You either love or hate Portland’s trendy Pearl District, but the indisputable fact is that those yuppies have a bevy of quality restaurants to choose from when they feel the need to get out of their converted warehouse lofts and spend some coin. Eleni’s Philoxenia is a Crete and Greek restaurant that matches the high standards of its neighboring eateries while being defiantly un-Pearl in price and pretentiousness.

Philoxenia is Greek for hospitality, and Eleni’s easily lives up to its name. Like many other Pearl establishments, the restaurant is situated in an old warehouse building with high ceilings and swank decor. The space is dimly lit, oblong and cozy. High backed booths line one wall while tables and a nice bar dominate the rest of the space.

The menu is an impressive tome of Crete and Greek dishes which can seem a tad intimidating and unpronounceable at first. Fortunately Philoxenia’s wait staff is eager to please and can easily decipher for you the difference between garithes (tiger prawns) and gigantes (lima beans).

Service and atmosphere certainly account for a large portion of the dining experience, but the most important thing about eating out is and should always be the food. Eleni’s takes care of that aspect with the same subtle aplomb that permeates the rest of the establishment.

Suffering the after effects of being out in a particularly foul January night recently, Philoxenia had the perfect comfort food to make me forget I was frigid and soaked from the knees down. After debating between several intriguing types of Tiger prawns, I decided on a garithes me skortho, prawns sauteed in olive oil and garlic finished with sherry. The dish made a fine start to the meal. The prawns were huge and the sherry sauce was very tasty and peppery, though there was perhaps slightly too much salt.

Philoxenia offers just four meat entrees, a couple of specialty salads that break up the monotony of Caesar and chef salads that is the standard fare at most restaurants and a baker’s dozen of pasta dishes. I didn’t go to a Crete restaurant to eat pasta, so I asked my server to help me choose between the rabbit hindquarter and lamb leg.

Though I’m usually wary of eating small game animals, the rabbit hindquarter proved that my suspicions were unfounded. Called kouneli stifatho, the tender braised meat was complimented nicely with what amounted to a light tomato sauce and some crispy potatoes.

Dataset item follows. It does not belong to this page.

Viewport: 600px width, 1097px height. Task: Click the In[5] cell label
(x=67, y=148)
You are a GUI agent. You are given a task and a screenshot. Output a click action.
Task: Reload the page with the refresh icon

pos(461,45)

Vinegary broccoli interacted nicely with the citrus and rosemary infused meat, rounding out the meal and making it deceptively filling.

Because I had no room to finish the meal the proper way (with some baklava) the check was a very acceptable $23. The waiter was very gracious after he accidentally overcharged me, proving that Philoxenia is concerned with equal parts food and service.

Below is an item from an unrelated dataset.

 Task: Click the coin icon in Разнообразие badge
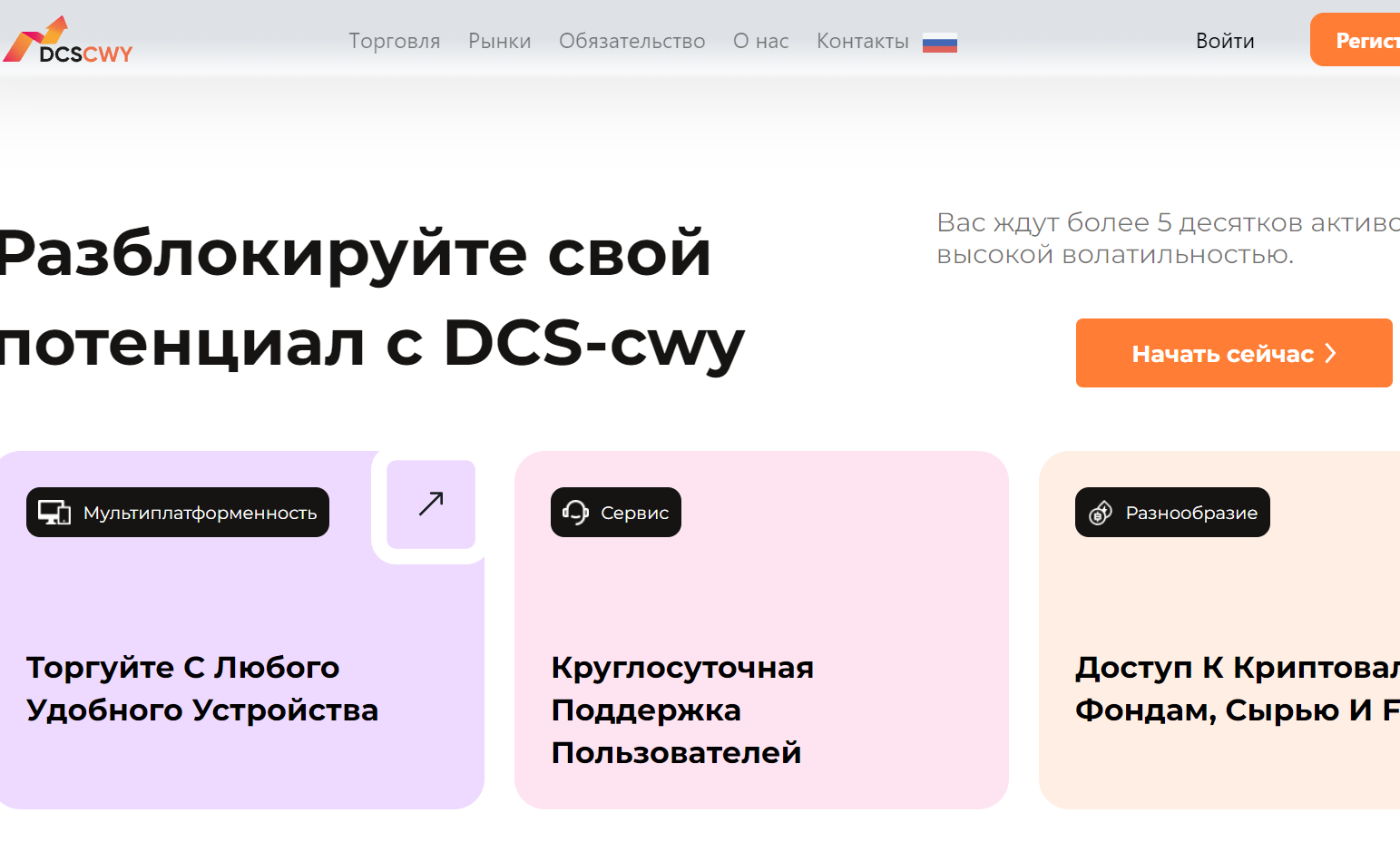point(1100,513)
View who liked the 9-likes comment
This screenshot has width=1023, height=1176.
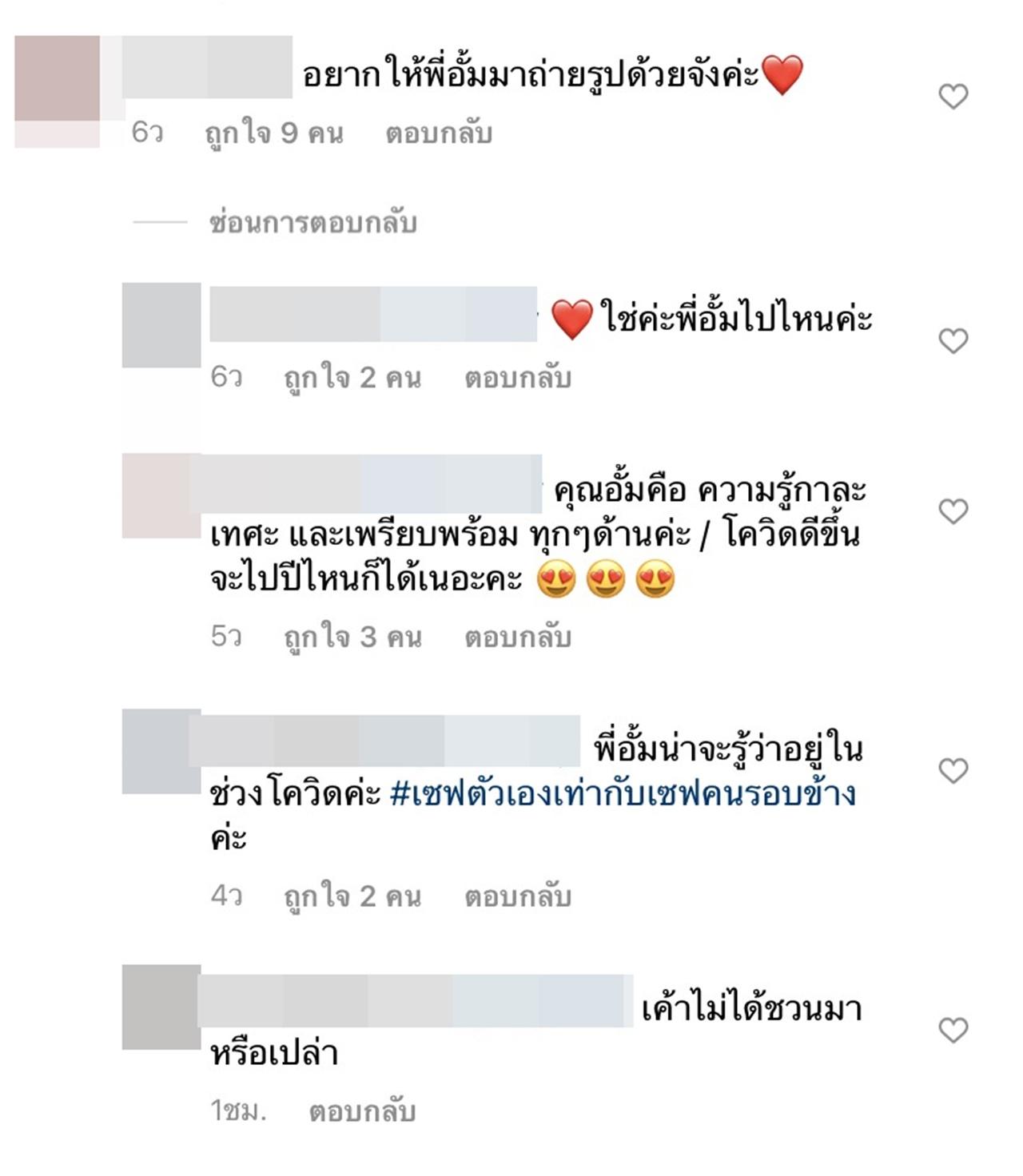(x=274, y=133)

If you’re in the Pearl and you happen to walk past Eleni’s Philoxenia, the outside appearances might seem characterless like all the other Pearl eateries, but that’s where the similarities end. The food here is the perfect combination of rustic and regal and the servers seem to truly care about your dining experience. I was cold and a little depressed when I got to Philoxenia. I left happy, warm and satisfied. That’s what a good restaurant does.